Bien entendu, au bout de ces indispensables préliminaires où Crébillon fils conjugue, avec toute l’habileté de la langue française portée à un extrême degré de raffinement, les stratégies amoureuses, les caresses mais aussi parfois une certaine violence sexuelle chez Clitandre, le langage des corps suivra…
Sur le plateau de l’Auditorium, juste un lit vaguement dix-huitième, une chaise et un appareil radio à CD. Les deux comédiens, texte à la main en laissent tomber chaque feuille après l’avoir lue (interprétée?). On est ici aux frontières entre lecture d’un texte adapté, et représentation théâtrale, sans que cela ne soit gênant… Clément Hervieu Léger a dirigé avec une grande efficacité Audrey Bonnet et Loïc Corbery, ses camarades de la Comédie-Française qui, décidément, est toujours meilleure dans les petites formes que dans les grandes mises en scènes de la salle Richelieu.
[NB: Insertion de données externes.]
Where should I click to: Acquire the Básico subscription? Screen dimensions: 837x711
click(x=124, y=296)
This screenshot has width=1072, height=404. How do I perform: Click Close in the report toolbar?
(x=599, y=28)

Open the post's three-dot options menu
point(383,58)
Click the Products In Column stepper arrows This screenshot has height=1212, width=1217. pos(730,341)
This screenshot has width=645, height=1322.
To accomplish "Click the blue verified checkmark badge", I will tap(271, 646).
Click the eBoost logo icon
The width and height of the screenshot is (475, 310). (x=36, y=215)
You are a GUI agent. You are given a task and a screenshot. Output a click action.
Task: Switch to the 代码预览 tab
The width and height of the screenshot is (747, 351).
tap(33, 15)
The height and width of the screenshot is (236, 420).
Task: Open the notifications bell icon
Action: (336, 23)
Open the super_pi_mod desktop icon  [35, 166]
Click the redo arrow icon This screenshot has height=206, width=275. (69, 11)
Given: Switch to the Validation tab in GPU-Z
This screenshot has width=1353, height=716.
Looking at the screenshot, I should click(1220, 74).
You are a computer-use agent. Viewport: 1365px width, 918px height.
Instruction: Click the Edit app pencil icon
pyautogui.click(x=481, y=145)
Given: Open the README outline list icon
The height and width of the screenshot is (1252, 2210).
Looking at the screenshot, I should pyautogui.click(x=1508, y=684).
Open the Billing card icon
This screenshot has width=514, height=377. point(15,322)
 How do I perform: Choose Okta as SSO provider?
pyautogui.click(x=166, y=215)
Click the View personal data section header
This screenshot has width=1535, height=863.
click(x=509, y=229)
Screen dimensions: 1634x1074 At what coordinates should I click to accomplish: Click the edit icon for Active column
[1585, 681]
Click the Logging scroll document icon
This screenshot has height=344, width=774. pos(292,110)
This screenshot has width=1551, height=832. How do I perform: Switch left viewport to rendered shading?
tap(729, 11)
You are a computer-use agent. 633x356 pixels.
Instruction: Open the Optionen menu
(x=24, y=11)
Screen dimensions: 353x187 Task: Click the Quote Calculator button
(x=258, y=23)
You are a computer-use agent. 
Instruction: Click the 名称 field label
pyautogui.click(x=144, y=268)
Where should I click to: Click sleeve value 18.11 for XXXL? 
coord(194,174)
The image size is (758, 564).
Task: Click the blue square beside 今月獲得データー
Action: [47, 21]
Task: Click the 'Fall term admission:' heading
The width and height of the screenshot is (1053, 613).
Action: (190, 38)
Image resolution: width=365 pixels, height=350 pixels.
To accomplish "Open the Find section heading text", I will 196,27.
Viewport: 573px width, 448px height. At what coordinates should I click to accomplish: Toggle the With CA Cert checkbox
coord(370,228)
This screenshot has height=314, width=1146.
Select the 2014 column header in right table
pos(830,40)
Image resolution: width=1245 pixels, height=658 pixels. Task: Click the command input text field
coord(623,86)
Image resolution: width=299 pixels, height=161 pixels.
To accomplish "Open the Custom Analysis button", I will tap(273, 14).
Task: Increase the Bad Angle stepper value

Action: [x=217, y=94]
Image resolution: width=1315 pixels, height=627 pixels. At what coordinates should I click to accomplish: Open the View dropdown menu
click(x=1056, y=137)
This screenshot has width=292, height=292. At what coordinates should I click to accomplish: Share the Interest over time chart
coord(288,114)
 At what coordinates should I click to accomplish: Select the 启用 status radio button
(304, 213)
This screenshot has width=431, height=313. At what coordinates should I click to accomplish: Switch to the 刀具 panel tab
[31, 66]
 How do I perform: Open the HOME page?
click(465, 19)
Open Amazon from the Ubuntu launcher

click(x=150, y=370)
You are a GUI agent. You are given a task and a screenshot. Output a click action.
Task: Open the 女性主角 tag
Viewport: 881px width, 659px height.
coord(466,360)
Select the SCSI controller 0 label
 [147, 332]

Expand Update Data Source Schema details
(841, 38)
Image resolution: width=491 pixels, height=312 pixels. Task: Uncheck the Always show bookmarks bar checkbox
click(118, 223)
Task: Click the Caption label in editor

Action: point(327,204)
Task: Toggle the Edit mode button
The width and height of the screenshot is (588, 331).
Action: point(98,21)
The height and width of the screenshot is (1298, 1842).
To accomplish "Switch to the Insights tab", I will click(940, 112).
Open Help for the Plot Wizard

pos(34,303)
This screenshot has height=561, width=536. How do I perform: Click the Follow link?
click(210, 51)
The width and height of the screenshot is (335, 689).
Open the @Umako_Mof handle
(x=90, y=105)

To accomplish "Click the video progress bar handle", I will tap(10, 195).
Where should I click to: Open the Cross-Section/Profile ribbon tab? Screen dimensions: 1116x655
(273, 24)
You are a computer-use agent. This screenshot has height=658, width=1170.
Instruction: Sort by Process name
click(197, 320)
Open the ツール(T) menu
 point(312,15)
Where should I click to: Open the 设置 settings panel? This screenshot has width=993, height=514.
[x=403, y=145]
Seul bémol : pourquoi ce recours aux micros HF dans un salle de petite jauge ? L’élégance et le velouté des formidables dialogues concoctés par Crébillon fils n’ont guère besoin de voix amplifiées ! Même bien réglés, ces foutus micros donnent souvent un côté cassant et dur aux répliques, et bien peu compatible avec l’érotisme d’un langage aussi raffiné.
Le public n’a pas boudé son plaisir. A déconseiller tout de même aux anciens présidents de la République qui détestent La Princesse de Clèves et son langage, et qui applaudissent debout les fadeurs théâtrales de Bernard-Henri Lévy… De toute façon, ces lectures n’ont lieu qu’une fois par mois, donc trop tard pour La Nuit et le moment mais le cycle continue…
Attention : l’accès n’est pas simple pour se rendre à l’Auditorium du Louvre une fois le Musée fermé, malgré la gentillesse des gardiens qui vous renseignent; donc prévoyez quatre bonnes minutes de plus pour arriver jusque là…
Philippe du Vignal
Prochaines lectures à l’Auditorium du Musée du Louvre par Marina Hands, Maria de Medeiros, Audrey Bonnet, Judith Chemla, Adeline Chagneau, Clémence Boué, Elsa Lepoivre, Loïc Corbery de la Comédie-Française, Clément Hervieu-Léger de la Comédie-Française et Daniel San Pedro.
Samedi 20 février à 20h : Le Petit-Maître corrigé de Marivaux.
Dimanche 20 mars à 16h : L’Entretien d’un philosophe avec la maréchale de *** de Denis Diderot.
Lundi 25 avril à 20h : Sémiramis de Voltaire.
Lundi 23 mai à 20h: Les Liaisons dangereuses de Choderlos de Laclos.